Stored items
=====

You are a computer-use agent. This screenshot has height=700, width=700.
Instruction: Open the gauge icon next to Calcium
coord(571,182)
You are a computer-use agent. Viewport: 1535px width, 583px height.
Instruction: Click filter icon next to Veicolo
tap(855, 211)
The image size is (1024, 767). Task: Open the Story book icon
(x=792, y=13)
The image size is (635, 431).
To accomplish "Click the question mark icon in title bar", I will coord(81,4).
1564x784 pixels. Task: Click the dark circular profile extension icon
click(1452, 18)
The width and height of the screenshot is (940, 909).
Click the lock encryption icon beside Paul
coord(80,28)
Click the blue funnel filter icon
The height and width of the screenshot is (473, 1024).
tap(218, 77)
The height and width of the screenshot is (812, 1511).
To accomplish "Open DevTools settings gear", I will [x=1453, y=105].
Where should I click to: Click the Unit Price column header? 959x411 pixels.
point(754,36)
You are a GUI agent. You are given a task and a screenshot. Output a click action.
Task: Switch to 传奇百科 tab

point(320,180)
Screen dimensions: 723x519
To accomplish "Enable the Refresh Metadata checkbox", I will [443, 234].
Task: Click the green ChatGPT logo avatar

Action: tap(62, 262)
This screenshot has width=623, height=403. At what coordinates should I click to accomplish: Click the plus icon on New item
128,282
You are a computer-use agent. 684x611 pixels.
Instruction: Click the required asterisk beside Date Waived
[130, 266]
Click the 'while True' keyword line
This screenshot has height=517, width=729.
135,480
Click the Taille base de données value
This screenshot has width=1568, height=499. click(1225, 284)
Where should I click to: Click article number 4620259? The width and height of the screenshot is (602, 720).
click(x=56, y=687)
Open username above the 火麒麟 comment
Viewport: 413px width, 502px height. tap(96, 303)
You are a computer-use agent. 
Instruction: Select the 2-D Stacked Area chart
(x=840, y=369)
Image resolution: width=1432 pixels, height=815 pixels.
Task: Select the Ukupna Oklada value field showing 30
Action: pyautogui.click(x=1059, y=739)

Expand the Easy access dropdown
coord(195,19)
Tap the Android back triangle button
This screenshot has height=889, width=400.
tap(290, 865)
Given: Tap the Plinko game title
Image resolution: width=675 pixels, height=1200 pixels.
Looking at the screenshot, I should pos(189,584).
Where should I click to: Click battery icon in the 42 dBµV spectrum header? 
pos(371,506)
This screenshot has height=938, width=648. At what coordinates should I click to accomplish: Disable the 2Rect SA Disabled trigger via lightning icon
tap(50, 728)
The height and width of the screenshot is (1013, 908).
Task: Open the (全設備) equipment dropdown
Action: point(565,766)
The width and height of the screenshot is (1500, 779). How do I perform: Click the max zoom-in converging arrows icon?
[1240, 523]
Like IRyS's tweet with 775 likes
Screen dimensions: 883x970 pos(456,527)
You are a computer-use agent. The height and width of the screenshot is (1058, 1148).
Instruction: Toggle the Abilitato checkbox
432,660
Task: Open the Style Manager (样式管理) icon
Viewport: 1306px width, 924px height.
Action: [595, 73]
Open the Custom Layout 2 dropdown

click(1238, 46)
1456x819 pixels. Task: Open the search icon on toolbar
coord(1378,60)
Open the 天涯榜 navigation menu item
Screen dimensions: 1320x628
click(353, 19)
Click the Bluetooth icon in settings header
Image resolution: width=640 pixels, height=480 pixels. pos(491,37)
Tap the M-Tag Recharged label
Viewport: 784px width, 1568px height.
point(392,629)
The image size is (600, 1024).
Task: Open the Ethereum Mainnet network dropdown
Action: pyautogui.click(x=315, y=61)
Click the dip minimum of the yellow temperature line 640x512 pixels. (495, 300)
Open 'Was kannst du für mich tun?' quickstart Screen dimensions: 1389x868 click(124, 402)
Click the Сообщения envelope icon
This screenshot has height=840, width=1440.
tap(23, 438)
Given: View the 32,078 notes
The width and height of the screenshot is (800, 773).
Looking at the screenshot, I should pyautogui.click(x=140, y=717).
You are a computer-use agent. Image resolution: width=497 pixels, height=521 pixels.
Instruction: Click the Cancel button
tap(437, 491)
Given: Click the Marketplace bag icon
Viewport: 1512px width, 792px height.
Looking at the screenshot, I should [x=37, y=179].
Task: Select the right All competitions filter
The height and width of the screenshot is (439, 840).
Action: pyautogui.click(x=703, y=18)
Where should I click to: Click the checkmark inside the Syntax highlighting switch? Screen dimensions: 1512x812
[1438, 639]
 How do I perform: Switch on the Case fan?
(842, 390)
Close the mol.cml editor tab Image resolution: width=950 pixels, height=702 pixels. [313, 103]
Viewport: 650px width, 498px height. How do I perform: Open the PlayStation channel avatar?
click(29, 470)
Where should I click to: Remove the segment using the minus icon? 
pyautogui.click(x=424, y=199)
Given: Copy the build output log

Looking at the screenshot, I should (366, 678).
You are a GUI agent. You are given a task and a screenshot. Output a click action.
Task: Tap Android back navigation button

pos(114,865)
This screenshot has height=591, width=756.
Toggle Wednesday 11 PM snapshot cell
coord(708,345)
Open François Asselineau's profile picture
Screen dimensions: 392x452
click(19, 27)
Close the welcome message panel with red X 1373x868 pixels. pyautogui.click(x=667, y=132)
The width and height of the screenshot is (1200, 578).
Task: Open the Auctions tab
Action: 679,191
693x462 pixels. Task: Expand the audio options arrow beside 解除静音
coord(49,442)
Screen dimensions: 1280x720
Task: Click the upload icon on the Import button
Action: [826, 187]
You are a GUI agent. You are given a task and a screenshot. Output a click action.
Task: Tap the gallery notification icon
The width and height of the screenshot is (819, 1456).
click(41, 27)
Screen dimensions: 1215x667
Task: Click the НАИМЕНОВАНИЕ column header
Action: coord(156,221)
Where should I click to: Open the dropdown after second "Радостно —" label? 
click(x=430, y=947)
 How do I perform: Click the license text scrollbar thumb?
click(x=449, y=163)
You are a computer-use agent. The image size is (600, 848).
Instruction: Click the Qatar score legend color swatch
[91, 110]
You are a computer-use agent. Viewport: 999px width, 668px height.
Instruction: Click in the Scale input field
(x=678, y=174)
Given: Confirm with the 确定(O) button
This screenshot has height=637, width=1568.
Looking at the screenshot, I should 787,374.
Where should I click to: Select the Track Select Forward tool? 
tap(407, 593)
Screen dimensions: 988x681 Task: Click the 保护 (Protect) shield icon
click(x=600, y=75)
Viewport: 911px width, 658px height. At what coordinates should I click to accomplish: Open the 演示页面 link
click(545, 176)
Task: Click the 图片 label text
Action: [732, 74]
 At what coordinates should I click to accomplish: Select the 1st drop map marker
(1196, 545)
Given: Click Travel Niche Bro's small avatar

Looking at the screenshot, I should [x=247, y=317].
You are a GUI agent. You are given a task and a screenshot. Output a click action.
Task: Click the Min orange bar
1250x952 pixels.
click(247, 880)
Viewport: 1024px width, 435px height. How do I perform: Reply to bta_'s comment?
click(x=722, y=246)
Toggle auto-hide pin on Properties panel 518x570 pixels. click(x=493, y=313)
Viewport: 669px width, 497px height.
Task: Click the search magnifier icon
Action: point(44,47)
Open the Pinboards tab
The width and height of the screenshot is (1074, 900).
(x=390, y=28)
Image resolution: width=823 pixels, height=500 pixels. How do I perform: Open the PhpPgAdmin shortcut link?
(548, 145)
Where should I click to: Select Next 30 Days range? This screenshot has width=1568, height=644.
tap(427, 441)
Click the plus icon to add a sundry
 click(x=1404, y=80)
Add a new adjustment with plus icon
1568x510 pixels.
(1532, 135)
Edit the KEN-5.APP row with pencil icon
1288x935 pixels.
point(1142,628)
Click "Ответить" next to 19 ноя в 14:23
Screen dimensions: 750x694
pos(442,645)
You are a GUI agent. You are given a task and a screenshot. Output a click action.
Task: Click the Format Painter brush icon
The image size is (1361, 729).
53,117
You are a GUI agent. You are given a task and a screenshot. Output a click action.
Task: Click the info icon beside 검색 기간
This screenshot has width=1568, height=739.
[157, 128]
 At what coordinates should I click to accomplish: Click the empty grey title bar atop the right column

=====

• **Aim of the task**
Where a line of the records has the string "right", copy that line.

• **Response box**
Task: Select the right All competitions filter
 At what coordinates should I click to accomplish: Click the empty grey title bar atop the right column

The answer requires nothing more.